The University of Alberta is located in Edmonton, which is a city with a cold climate and long winters, therefore the cold start period of vehicle engines is long and the fuel consumption penalty during the cold start period is high.²² In the urban driving scenario, which is shorter, the cold start period is more significant. In this study, the cold start interval is covered so that the fuel consumption penalty in the cold start is also included in the models.

Machine learning algorithms have recently been used to estimate vehicular fuel consumption, both at the vehicle level and at the fleet level.²³ One of the ways to categorize different studies in this field is to divide the models into average and instantaneous fuel consumption models.

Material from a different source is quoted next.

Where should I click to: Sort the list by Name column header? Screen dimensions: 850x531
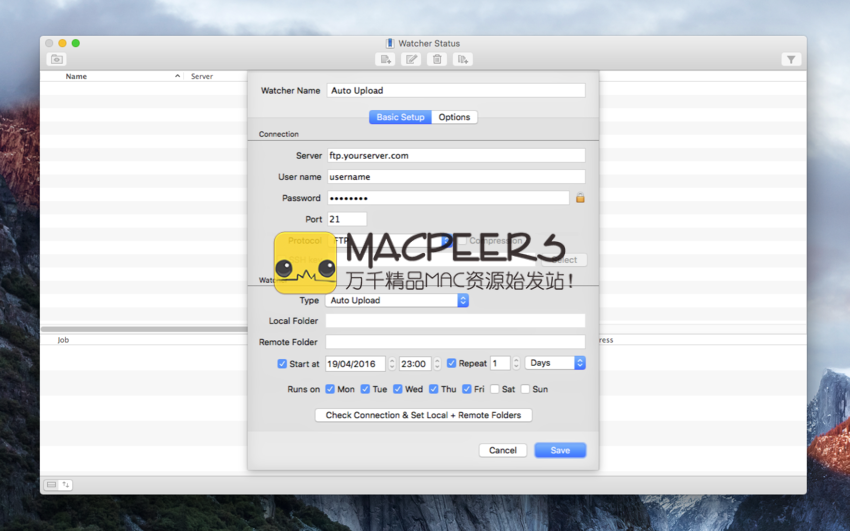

Wu and Liu^24,25 developed back-propagation and radial basis artificial neural networks (ANN) models to predict the average fuel consumption of vehicles during Environmental Protection Agency (EPA) Federal Test Procedure or FTP-75 driving cycle. The model inputs include vehicle make, vehicle weight, engine style, and transmission type. Radial basis ANN performed better compared to back-propagation ANN models. Zeng et al.²⁶ used a large-scale dataset to develop machine learning models to predict average fuel consumption based on multiple vehicle and trip variables (e.g. trip distance, average speed, number of intersections per km, engine displacement volume, and the coefficient of variance of speed). Among the algorithms utilized, support vector machines (SVM) model offered the best prediction compared to the multiple linear regression model and ANN. In another study, Gong et al.²⁷ compared different machine learning algorithms on a large data set of 1153 trips from 34 heavy-duty diesel trucks to predict average fuel consumption. Different categories of influencing factors were considered including vehicle-related factors (e.g. engine and transmission operating state), environment-related factors (e.g. weather condition), driving-related factors (e.g. driver behavior), and road-related factors (e.g. road grade). The random forest (RF) method showed the best prediction performance of all algorithms tested.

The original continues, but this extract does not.